Ce pari de Trump semble près d'être gagné. Et c'est à partir de ces constats qu'une nouvelle donne politique semble se dessiner pour les deux années à venir, jusqu'aux élections de mi-mandat. Paul Schor insiste sur un élément qui ne semble pas avoir encore été bien assimilé mais qui change beaucoup de choses : "Les événements du Capitole ont obscurci un autre événément important qui est la victoire de deux candidats démocrates aux sénatoriales en Georgie. En fait, quand on regarde bien, Trump et le Parti républicain ont tout perdu. Ils n'ont plus la majorité au Sénat, les démocrates ont conservé la majorité à la Chambre.
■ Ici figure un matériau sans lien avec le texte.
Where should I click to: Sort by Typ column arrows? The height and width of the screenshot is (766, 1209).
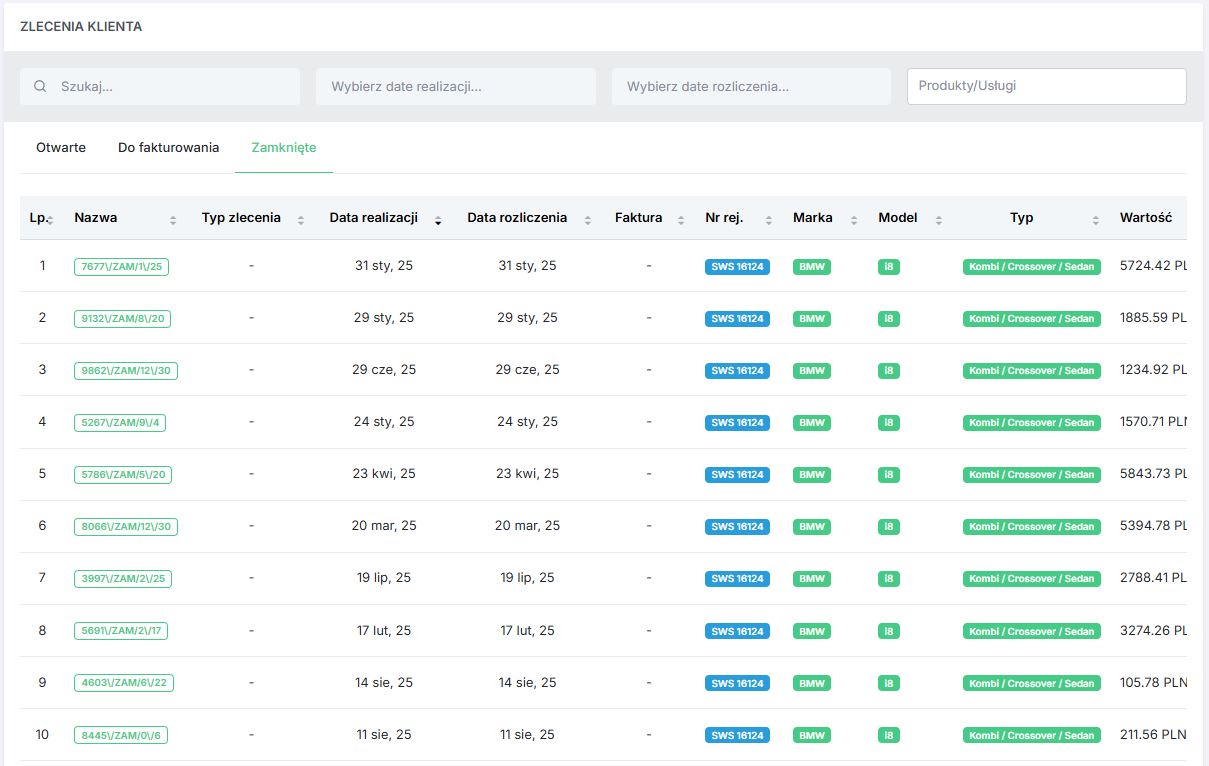pos(1096,220)
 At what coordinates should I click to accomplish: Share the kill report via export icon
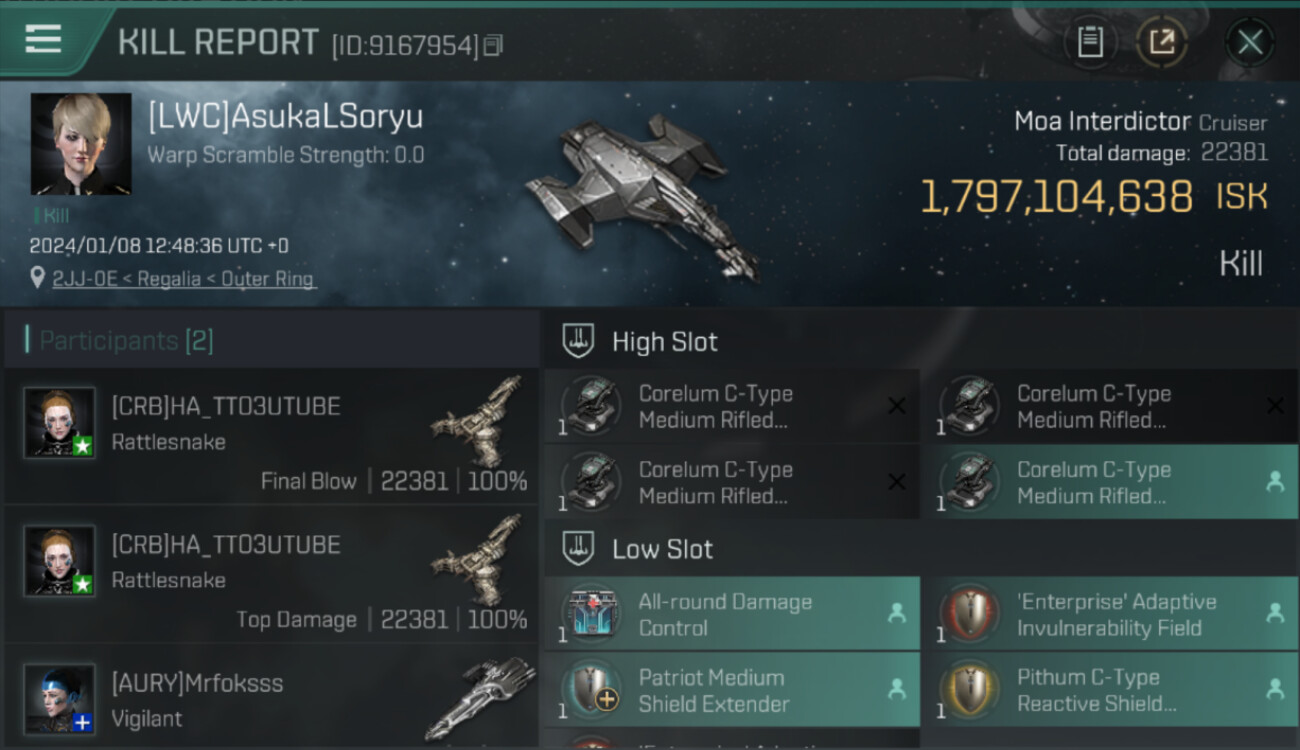coord(1162,42)
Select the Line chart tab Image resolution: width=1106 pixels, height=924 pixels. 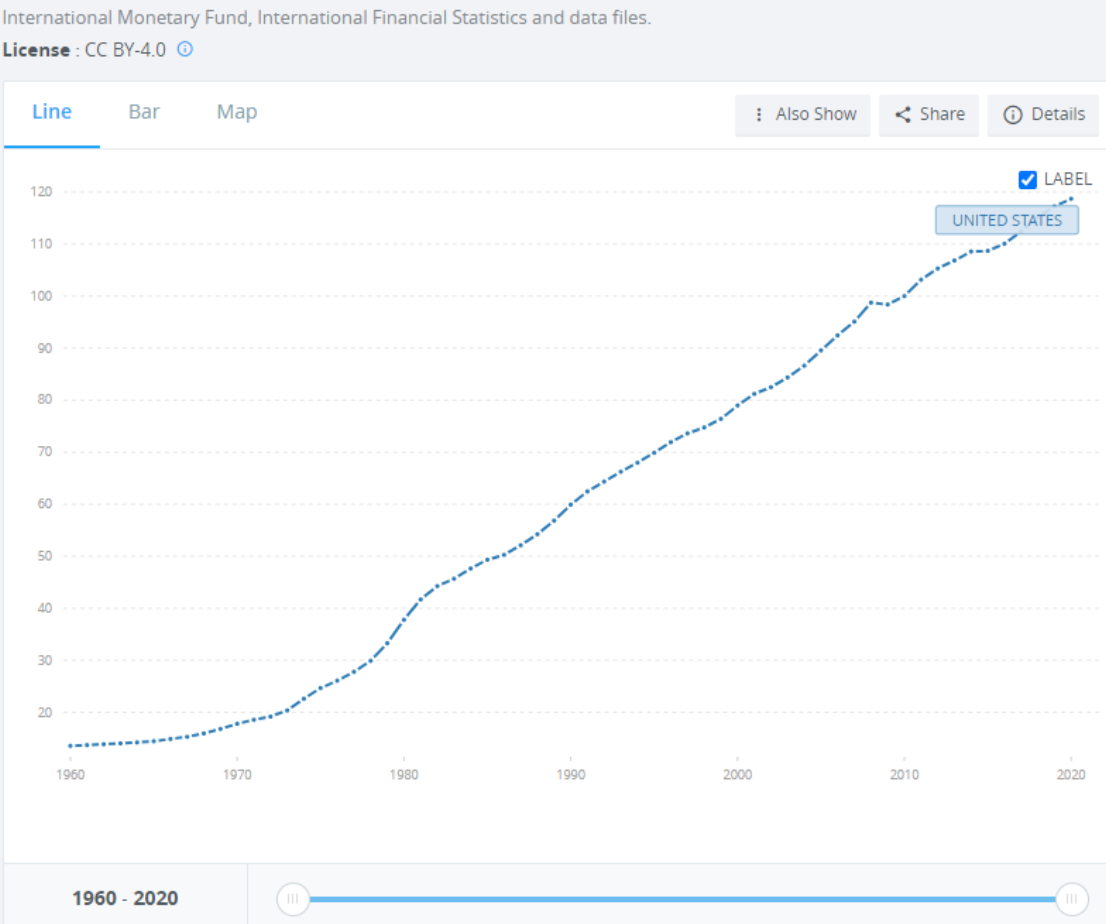pos(51,112)
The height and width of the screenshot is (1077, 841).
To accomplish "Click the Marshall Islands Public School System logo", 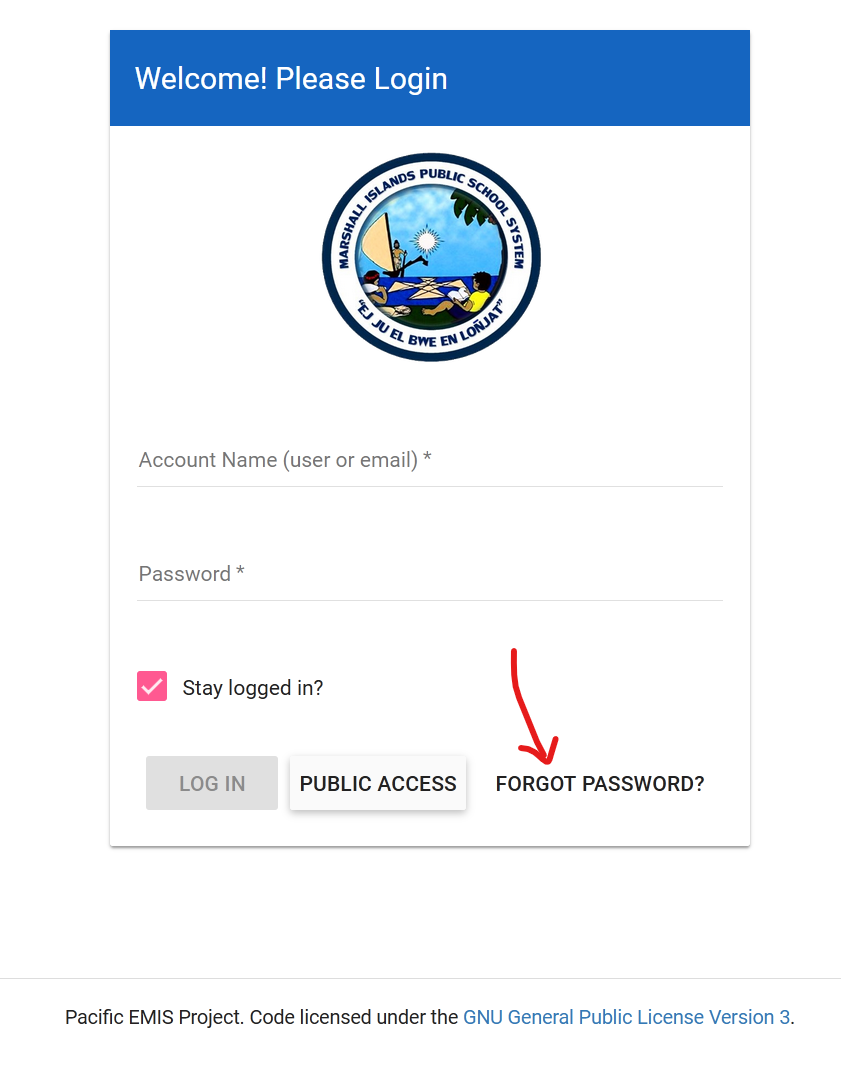I will tap(431, 257).
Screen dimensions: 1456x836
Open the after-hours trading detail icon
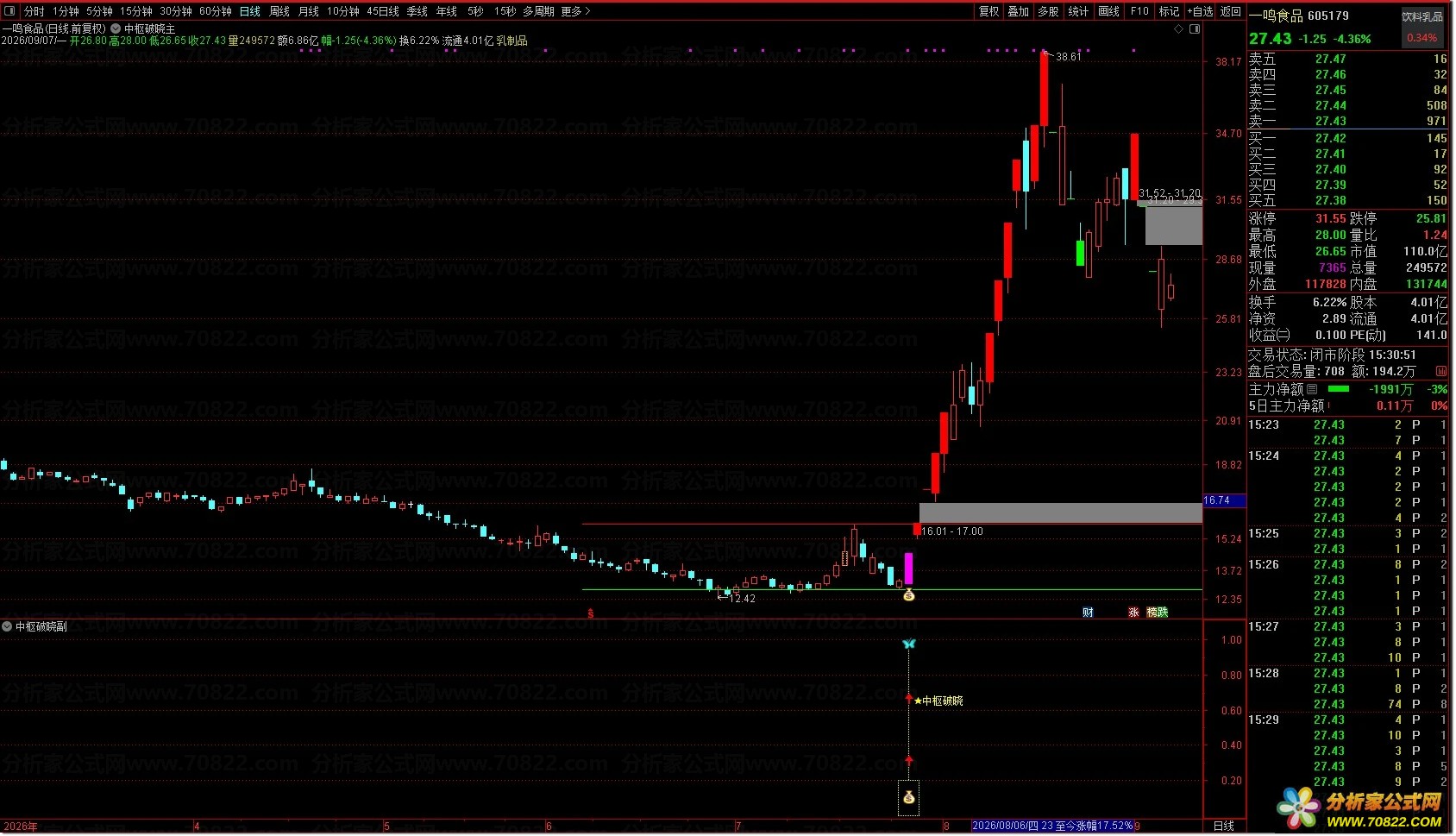[1441, 371]
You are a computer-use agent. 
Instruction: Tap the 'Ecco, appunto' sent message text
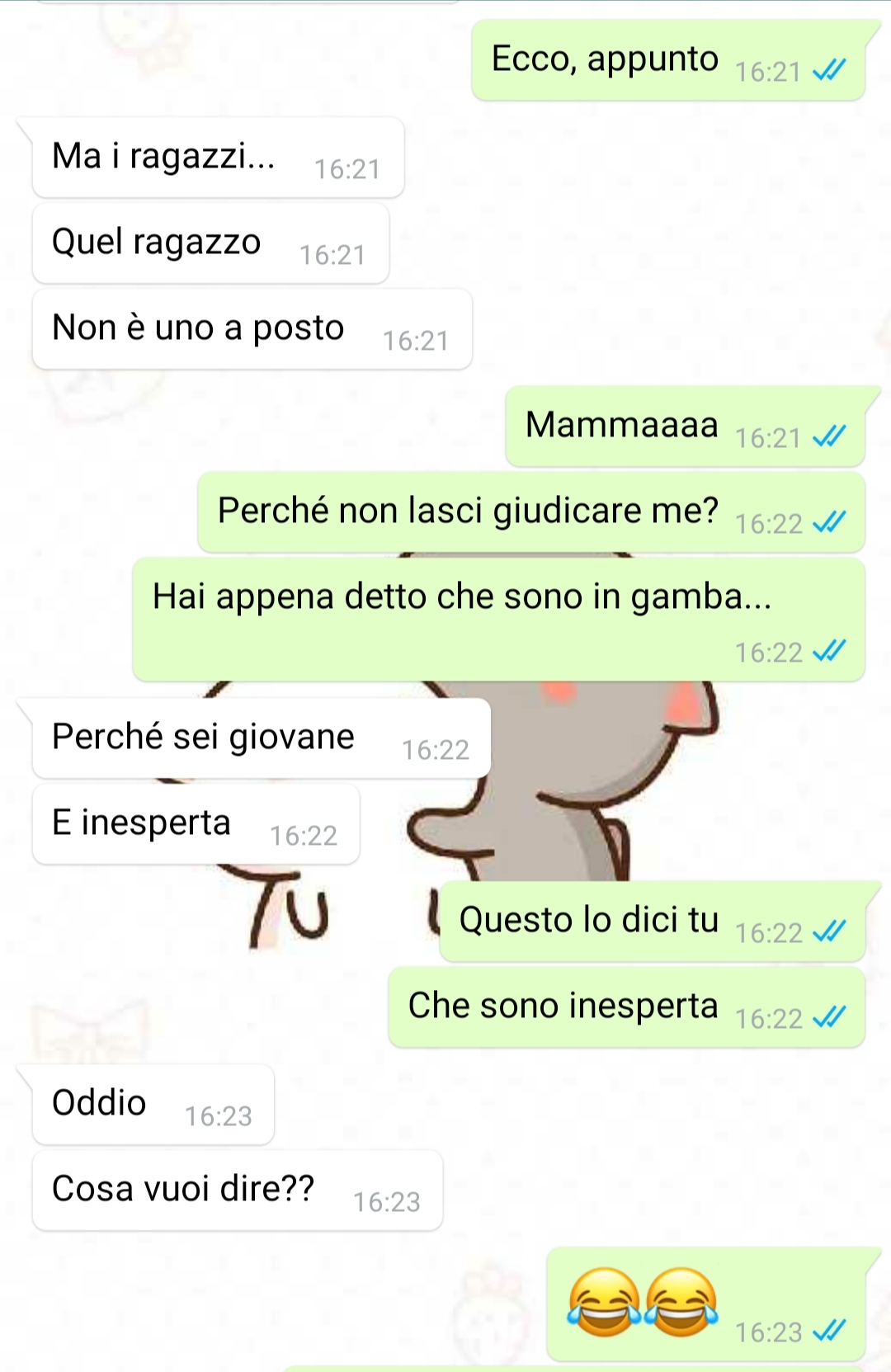point(605,59)
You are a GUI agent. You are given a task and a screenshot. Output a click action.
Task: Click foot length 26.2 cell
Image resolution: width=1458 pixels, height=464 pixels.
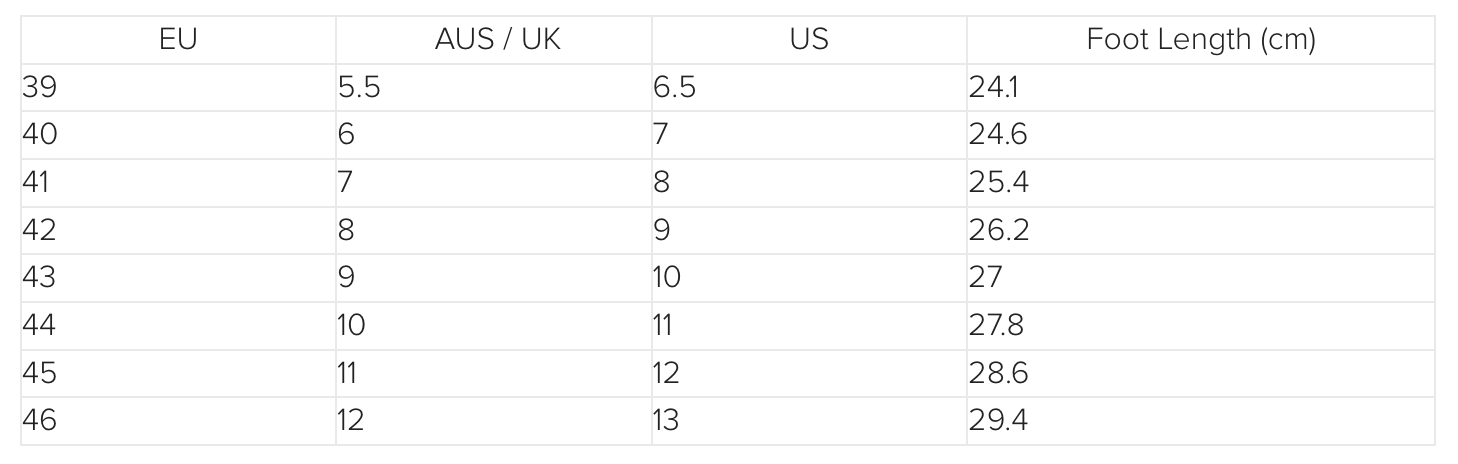[x=998, y=231]
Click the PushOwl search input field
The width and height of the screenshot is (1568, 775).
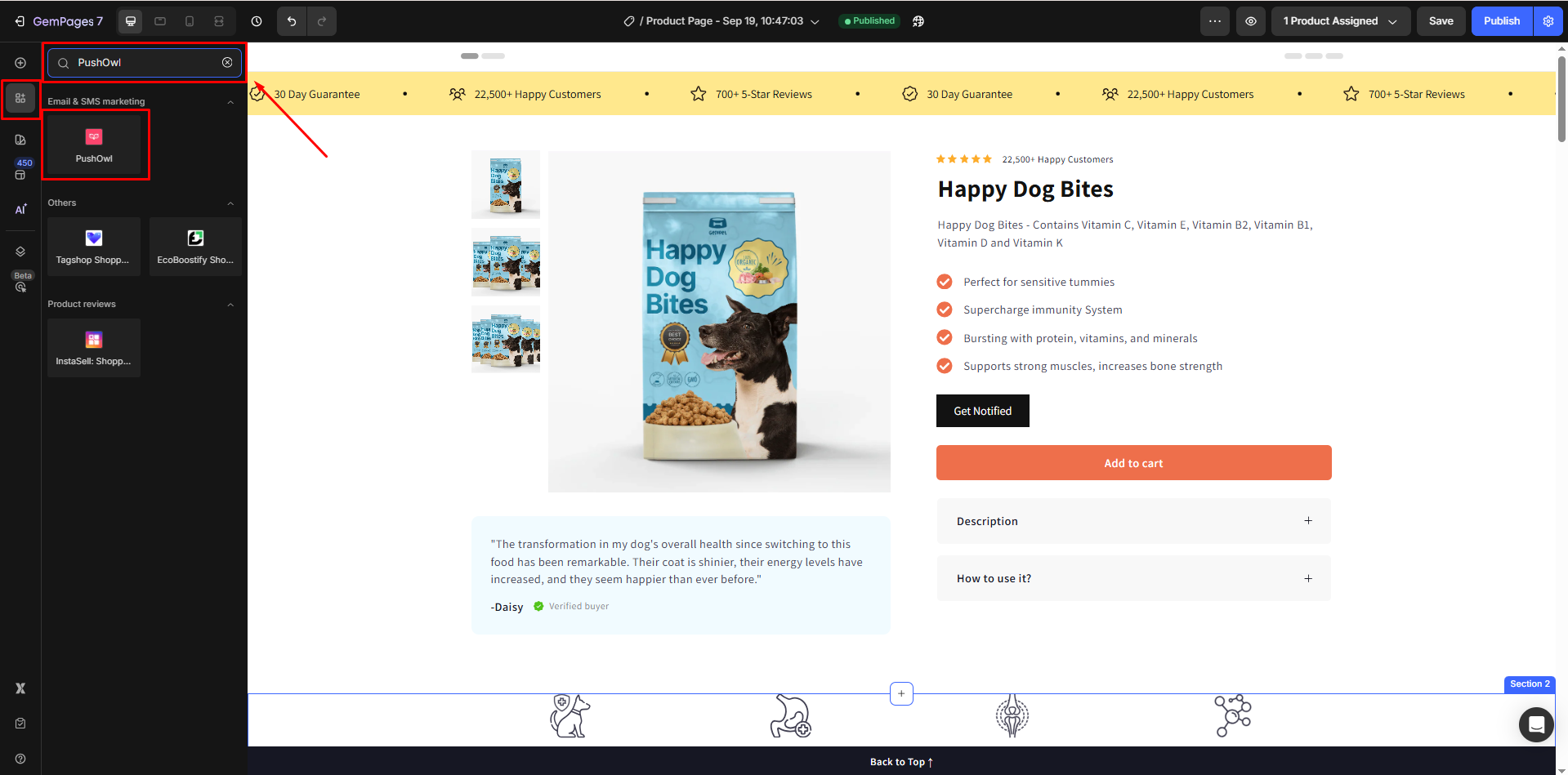tap(145, 63)
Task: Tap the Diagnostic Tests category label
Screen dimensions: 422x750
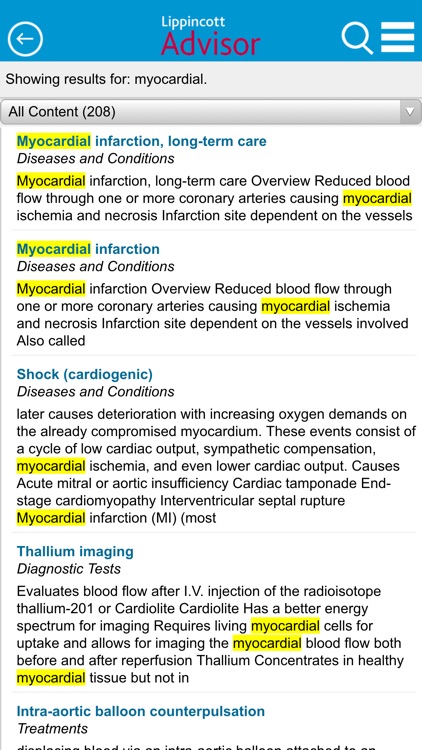Action: coord(69,569)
Donc les démocrates vont contrôler tous les leviers du pouvoir."

La politique américaine toujours en crise sous Biden ?

Le nouvel équilibre des pouvoirs, en faveur des démocrates, avec un Parti républicain déstabilisé et en minorité parlementaire devrait normalement confirmer une présidence Biden sans opposition suffisante pour lui lier les mains. Mais les apparences peuvent être trompeuses, selon Paul Schor, qui explique que "sur plusieurs sujets, Biden s'est mis à dos l'aile la plus conservatrice des démocrates et donne ainsi des leviers de négociations à son opposition républicaine, particulièrement sur le Green new deal (le plan de transition énergétique vers les renouvelables, ndlr)." Sachant que "Le Parti démocrate est lui aussi divisé, peut-être autant que le Parti républicain", selon Jérôme Jamin.

Avec ce qu'il a fait mercredi, Donald Trump a donné l'impression qu'il voulait rompre avec la voie électorale.Jérôme Jamin, spécialiste des Etats-Unis, du nationalisme, du populisme et de l’extrême droite.

Un partout, la balle au centre ?  L'équilibre politique américain, après 4 ans de mandat de Donald Trump — conclus par l'invasion du Capitole — semble dans tous les cas encore très incertain et fluctuant. Jérôme Jamin précise ces lignes de fracture : "Du côté démocrates comme républicains, il y a des divisions internes très importantes et qui ne datent pas d'hier. Au Parti républicain il y a une commission qui a conclu un peu avant la candidature de Donald Trump de 2016, que pour redonner un avenir au parti, il fallait avoir une politique vis-à-vis des minorités et des exclus, ne pas laisser les démocrates s'en emparer. Le choix de Trump a été inverse et désormais il y a ceux qui l'ont suivi et ceux qui s'en détournent. Chez les démocrates, entre la ligne de gauche et celle des Clinton, considérée comme bourgeoise, les choses ne vont pas très bien non plus."

Il y aurait donc une voie pour un nouveau mouvement politique, à côté des deux grands partis, toujours en dissensions internes et en conflit de loyauté avec leurs électeurs, qui serait celle du trumpisme. Avec ou sans Trump, mais pour Jérôme Jamin, plutôt avec et potentiellement sans parti politique : "Trump savait très bien le 6 janvier qu'il s'aliénait le Parti républicain en soutenant les manifestants. Il a envoyé le message qu'il était bien plus du côté des électeurs que de celui des élites. A mon avis, Donald Trump va capitaliser tout ça vers un mouvement média pour fédérer tous les gens insatisfaits de l'establishment et du Parti républicain. Avec ce qu'il a fait mercredi, Donald Trump a donné l'impression qu'il voulait rompre avec la voie électorale."